Business leaders urge G8 to break 'Catch 22' on climate change

Two groups of major UK and international companies have urged Prime Minister Tony Blair and other G8 leaders to set a long-term framework to encourage investment in low carbon technologies. Meanwhile, science academies from the G8 and leading developing nations have called for "prompt action" to reduce greenhouse gas emissions.

The build-up to the G8 summit in July has seen increasingly frantic diplomatic efforts to secure progress on the UK presidency's two priorities - climate change and Africa. On climate, at least, Mr Blair returned empty-handed from his visit to the White House in early June.

Leading voices in the international business community are also stepping up the pressure on President Bush and other world leaders.

The heads of 24 major global companies issued a statement demanding a "long-term policy framework that includes all major emitters of greenhouse gases". The group includes major US companies such as HP and Ford (see table). Ironically, the latter's own climate change policies have recently come under fire from Greenpeace (see pp 7-8 ).

The companies are members of a G8 roundtable launched in January at the World Economic Forum's meeting in Davos. Some of their leaders delivered the conclusions to Mr Blair at a two-hour meeting in June.

The companies accept that climate change "poses one of the most significant challenges of the 21st century". They argue that "clear, transparent and consistent price signals over the long term offer the best hope for unleashing needed innovation and competition".

The roundtable calls for "a long-term, market-based policy framework extending to 2030" - preferably a cap and trade system - "that will give investors in climate change mitigation confidence in the long-term value of their investments". Indicative signals extending to 2050 "would also be beneficial".

The statement also calls on Governments to "move expeditiously to adopt climate stabilisation targets that will define the scope and scale of mitigation needed in the years ahead." A growing scientific consensus is pointing towards the need for reductions of up to 50% in global emissions by 2050 (ENDS Report 361, pp 17-21 ).

The roundtable warns that emissions trading schemes have a key role in promoting efficiencies in energy use but "are less likely to stimulate major technological change or breakthrough".

It calls on G8 leaders to ensure "rapid commercialisation" by drawing up performance-based standards for low carbon technology.

Finally, the statement calls on G8 nations to engage with emerging markets - notably China, India, Brazil, South Africa and Mexico - to boost investment in low carbon technologies. It says that the Kyoto Protocol's Clean Development Mechanism "offers significant promise" - but calls for reforms "to streamline the process substantially by the end of 2005."
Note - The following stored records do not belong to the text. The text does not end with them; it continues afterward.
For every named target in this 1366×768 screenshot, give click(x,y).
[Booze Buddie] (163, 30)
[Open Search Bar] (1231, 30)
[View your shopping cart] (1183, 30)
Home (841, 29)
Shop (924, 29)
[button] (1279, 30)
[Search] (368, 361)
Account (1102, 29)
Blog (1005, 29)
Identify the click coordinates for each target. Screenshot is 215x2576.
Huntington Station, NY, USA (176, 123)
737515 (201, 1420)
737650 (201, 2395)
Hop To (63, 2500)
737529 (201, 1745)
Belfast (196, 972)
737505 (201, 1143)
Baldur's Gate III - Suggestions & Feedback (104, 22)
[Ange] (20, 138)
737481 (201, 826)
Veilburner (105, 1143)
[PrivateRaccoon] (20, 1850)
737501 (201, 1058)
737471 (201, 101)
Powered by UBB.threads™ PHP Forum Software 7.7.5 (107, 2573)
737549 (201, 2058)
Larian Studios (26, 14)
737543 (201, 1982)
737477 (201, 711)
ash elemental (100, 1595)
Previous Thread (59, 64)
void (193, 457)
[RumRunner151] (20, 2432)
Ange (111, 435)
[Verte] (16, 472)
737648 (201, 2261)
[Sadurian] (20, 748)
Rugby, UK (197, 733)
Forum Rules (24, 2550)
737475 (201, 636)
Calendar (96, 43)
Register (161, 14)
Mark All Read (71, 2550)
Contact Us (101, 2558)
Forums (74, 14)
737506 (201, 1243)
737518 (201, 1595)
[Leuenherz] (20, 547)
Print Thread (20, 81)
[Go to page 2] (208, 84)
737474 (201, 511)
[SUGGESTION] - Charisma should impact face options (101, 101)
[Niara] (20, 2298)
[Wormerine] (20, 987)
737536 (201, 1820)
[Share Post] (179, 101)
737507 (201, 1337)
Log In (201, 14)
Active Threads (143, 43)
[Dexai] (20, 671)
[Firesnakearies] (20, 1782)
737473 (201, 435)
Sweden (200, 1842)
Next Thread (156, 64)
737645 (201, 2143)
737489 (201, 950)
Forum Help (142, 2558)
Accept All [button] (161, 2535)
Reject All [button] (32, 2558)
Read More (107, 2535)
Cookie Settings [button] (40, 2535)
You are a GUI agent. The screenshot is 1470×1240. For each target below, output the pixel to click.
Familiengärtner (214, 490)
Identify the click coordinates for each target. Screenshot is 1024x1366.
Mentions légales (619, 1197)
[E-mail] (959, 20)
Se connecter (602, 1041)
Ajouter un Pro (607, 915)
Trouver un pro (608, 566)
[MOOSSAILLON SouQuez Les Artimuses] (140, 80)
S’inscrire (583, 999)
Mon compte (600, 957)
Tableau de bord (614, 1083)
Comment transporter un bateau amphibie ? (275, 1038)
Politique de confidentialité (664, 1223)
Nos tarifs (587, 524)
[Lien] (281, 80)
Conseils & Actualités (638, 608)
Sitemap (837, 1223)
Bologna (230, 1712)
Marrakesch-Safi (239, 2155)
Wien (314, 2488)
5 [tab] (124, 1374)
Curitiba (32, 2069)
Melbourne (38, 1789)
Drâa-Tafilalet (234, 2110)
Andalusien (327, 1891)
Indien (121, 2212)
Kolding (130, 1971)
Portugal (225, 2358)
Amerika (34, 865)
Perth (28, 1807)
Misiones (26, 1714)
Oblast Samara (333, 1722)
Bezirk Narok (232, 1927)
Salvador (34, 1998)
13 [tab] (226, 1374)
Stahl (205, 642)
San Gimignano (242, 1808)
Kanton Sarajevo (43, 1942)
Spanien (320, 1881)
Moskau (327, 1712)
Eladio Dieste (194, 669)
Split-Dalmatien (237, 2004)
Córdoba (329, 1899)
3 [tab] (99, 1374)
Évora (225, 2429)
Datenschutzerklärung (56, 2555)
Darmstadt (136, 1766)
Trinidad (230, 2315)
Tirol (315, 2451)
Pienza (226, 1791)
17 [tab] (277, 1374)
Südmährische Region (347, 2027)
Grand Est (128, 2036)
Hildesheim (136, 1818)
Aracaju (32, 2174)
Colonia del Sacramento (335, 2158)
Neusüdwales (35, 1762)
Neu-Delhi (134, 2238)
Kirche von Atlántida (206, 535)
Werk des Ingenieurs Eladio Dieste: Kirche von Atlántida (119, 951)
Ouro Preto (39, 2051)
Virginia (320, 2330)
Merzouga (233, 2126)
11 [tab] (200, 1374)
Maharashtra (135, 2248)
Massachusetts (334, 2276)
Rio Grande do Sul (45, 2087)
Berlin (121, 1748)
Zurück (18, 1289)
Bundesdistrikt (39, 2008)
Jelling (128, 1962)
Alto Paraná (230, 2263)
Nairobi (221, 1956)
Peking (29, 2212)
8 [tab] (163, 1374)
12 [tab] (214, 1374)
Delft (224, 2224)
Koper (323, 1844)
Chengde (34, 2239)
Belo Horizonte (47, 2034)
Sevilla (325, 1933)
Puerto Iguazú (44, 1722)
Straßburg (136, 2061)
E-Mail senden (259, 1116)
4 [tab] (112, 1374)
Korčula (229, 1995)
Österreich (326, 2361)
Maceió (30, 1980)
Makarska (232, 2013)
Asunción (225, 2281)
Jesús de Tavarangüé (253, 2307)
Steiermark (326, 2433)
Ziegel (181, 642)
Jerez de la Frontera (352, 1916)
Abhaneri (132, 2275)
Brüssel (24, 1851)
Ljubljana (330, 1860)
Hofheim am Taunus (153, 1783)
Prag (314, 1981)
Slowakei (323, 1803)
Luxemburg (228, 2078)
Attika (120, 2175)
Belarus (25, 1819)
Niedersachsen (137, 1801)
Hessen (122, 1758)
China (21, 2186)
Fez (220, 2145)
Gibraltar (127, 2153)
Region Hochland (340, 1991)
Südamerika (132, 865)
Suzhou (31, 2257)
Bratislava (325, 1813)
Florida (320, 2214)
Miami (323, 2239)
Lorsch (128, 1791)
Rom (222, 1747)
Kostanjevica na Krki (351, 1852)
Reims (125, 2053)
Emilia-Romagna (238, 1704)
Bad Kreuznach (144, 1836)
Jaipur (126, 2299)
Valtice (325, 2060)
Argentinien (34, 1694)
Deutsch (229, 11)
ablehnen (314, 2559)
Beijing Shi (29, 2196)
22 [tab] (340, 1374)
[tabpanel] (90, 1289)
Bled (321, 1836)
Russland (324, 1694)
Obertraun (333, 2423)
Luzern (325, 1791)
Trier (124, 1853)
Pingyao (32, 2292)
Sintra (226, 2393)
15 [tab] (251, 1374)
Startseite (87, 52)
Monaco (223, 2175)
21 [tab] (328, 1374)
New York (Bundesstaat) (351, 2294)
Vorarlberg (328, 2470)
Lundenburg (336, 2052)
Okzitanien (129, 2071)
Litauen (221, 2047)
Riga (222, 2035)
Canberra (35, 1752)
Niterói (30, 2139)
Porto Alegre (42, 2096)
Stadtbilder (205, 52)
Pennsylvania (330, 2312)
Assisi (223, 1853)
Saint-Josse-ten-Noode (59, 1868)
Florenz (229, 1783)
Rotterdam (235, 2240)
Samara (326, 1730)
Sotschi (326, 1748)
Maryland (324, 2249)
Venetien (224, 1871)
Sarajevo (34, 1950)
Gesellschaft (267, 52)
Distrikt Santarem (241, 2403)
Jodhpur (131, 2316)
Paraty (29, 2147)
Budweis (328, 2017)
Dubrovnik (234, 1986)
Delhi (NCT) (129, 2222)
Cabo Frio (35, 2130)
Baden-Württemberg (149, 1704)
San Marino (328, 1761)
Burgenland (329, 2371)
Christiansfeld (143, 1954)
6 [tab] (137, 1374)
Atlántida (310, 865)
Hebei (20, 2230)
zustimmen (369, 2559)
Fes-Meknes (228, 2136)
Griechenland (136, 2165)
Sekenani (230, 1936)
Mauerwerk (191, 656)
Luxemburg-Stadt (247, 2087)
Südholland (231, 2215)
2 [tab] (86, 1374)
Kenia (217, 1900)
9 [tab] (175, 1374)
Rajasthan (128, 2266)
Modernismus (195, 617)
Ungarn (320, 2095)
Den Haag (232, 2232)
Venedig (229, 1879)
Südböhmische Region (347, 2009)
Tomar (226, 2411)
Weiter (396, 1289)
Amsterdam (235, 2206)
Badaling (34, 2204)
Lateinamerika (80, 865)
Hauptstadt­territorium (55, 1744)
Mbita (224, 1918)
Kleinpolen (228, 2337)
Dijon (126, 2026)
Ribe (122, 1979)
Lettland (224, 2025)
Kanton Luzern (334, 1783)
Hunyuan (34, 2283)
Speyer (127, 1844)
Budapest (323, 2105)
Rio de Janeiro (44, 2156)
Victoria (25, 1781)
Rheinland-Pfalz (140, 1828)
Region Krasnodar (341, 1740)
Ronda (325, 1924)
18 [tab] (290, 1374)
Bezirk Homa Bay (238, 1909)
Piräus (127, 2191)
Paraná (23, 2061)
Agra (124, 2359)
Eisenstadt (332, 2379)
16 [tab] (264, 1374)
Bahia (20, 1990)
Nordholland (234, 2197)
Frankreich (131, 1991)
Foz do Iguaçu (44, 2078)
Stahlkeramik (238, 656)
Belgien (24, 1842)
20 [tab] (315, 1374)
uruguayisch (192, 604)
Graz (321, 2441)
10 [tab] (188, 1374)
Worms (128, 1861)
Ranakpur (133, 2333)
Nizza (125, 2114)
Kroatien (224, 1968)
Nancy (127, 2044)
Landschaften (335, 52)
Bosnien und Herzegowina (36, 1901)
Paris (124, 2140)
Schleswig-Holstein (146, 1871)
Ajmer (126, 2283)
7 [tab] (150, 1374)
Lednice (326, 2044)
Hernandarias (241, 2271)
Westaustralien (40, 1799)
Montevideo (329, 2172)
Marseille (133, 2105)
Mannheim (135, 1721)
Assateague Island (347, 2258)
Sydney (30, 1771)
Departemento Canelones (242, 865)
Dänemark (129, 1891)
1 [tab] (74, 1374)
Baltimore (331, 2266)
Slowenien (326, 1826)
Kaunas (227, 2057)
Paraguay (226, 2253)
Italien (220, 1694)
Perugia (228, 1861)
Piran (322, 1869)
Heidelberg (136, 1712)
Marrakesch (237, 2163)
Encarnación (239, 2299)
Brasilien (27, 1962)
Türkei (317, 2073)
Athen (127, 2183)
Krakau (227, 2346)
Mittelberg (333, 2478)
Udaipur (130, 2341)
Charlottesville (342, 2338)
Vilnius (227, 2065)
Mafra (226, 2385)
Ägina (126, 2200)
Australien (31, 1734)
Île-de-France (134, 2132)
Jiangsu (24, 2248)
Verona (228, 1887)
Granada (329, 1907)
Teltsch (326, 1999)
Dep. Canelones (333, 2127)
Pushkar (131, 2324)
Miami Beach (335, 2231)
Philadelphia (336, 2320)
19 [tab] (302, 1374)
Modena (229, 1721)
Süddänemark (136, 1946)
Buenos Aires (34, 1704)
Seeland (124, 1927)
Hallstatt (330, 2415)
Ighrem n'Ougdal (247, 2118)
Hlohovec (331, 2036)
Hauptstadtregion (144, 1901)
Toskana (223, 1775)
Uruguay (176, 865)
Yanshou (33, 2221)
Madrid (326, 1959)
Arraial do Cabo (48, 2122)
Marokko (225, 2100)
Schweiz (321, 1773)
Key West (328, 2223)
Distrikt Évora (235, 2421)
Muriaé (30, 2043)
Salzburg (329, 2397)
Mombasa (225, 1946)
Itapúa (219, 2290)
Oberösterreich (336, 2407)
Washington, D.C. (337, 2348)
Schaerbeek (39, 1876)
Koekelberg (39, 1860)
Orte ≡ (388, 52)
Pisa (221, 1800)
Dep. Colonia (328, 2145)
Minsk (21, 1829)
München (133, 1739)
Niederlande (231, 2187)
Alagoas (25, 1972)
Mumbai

Environmentalists are concerned that the mounting pressure from business to simplify the CDM may further dent its environmental credibility, particularly on the thorny question of "additionality".

Many of the roundtable's messages are echoed in a letter to the Prime Minister from 13 major companies (see table). The group was brought together by Prince Charles' Business and the Environment Programme in response to Mr Blair's speech on climate change last year (ENDS Report 356, pp 4-5 ).

The letter calls for "a strong policy framework that creates a long-term value for carbon emissions reductions and consistently supports and incentivises the development of new technologies." Without this, the companies "are not able to justify to our boards or investors the necessary high up-front investment in low-carbon R&D, technologies and processes."

The letter calls on the Government to set targets now for the year 2025 for emissions trading and other policies. It argues that with the right framework, up-front costs "can be minimised and the UK's overall competitiveness need not be adversely affected."

The companies call on Mr Blair to break the "Catch 22" in climate policy. "Governments feel limited in their ability to introduce new climate change policy because they fear business resistance," they say, "while companies are unable to scale up investment in low carbon solutions because of the absence of long-term policies."

  • The UK has been hoping at least to achieve some consensus on the science of climate change at the G8 summit. The Bush administration has continued to stress the uncertainties - but has been greatly undermined by a statement from the science academies of the G8 nations, including the US National Academy of Sciences, and those of Brazil, China and India.

    The statement warns that "the scientific understanding of climate change is now sufficiently clear to justify nations taking prompt action."

    "It is vital that all nations identify cost-effective steps that they can take now, to contribute to substantial and long-term reduction in net global greenhouse gas emissions."